Note: Notice that we can just use `link(37)` instead `link(37, empty)`. This is because the second argument of the `link` constructor has a default argument of `empty`.

## Trees

A `tree` is a data structure that represents a hierarchy of information. A file system is a good example of a tree structure. For example, within your `cs61a` folder, you have folders separating your `projects`, `lab` assignments, and `homework`. The next level is folders that separate different assignments, `hw01`, `lab01`, `hog`, etc., and inside those are the files themselves, including the starter files and `ok`. Below is an incomplete diagram of what your `cs61a` directory might look like.

As you can see, unlike trees in nature, the tree abstract data type is drawn with the root at the top and the leaves at the bottom.

Some tree terminology:

• root or root value: the value at the top of the tree, selected by the `root` function
• branches: a list of trees directly under the tree's root, selected by the `branches` function
• leaf: a tree with zero branches
• node: any location within the tree (e.g., root node, leaf nodes, etc.)

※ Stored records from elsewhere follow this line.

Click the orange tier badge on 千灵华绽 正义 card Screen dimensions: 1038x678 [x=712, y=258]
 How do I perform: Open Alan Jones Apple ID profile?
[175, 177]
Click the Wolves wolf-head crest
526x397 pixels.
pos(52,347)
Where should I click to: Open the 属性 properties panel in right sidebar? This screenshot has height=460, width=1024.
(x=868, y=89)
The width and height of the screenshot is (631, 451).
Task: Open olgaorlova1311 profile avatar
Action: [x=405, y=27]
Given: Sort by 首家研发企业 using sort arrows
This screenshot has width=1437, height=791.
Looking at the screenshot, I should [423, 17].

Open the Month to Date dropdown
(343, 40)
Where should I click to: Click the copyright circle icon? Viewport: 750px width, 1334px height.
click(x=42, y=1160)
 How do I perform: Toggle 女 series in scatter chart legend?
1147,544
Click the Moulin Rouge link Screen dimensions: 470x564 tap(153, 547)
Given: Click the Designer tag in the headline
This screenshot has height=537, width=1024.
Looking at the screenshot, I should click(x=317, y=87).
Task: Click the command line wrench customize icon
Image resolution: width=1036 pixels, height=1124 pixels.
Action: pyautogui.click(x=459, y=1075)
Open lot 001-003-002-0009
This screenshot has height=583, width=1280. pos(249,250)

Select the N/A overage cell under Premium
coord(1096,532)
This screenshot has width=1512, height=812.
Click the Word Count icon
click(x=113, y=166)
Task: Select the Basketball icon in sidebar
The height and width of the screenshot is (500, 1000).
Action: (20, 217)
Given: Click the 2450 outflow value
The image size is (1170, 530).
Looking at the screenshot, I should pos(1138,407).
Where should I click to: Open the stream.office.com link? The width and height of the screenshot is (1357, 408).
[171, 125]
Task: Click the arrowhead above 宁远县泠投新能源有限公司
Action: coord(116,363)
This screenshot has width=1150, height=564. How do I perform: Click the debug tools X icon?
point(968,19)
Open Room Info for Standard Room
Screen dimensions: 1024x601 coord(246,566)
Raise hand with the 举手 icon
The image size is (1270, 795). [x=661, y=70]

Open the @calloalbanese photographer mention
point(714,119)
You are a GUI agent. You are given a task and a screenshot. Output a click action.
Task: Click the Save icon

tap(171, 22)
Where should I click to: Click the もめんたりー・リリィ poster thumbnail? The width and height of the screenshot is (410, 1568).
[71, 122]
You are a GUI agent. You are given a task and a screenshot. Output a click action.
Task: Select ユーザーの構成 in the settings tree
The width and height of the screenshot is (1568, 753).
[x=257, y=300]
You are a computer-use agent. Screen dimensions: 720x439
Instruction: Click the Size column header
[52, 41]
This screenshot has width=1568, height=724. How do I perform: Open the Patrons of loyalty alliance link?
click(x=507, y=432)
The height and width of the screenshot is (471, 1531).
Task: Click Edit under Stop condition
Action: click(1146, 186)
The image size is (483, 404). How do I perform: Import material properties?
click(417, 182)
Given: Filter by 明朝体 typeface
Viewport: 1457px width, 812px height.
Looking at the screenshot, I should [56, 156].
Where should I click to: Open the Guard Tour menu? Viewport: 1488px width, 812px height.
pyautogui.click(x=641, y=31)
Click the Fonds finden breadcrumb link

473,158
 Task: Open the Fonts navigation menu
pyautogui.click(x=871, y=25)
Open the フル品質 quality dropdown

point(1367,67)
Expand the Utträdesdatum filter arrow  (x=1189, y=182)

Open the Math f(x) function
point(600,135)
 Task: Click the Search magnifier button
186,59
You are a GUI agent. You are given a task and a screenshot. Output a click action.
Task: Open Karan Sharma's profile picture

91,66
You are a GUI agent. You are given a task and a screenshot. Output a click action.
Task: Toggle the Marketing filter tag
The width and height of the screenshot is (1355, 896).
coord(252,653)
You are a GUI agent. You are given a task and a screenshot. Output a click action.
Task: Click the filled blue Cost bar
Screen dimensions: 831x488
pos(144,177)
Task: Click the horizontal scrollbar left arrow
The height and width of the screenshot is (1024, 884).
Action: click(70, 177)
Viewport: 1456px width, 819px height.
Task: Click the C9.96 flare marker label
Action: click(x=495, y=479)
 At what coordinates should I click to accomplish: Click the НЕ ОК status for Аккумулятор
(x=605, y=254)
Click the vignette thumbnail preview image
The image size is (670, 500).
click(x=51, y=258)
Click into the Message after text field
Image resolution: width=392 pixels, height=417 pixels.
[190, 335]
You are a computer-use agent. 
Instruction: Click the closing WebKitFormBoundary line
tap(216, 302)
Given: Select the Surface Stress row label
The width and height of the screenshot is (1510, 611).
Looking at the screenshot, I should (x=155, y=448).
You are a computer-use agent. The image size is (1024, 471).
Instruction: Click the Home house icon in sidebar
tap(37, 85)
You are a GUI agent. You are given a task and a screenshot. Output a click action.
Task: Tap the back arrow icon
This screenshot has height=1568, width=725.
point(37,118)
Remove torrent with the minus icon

Our `tree` abstract data type consists of a root and a list of its `branches`. To create a tree and access its root and branches, use the following constructor and selectors:

• Constructor

• `tree(root, branches=[])`: creates a tree object with the given `root` value at its root and list of `branches`.
• Selectors

• `root(tree)`: returns the value in the root of `tree`.
• `branches(tree)`: returns the list of branches of the given `tree`.
• Convenience function

• `is_leaf(tree)`: returns `True` if `tree`'s list of `branches` is empty, and `False` otherwise.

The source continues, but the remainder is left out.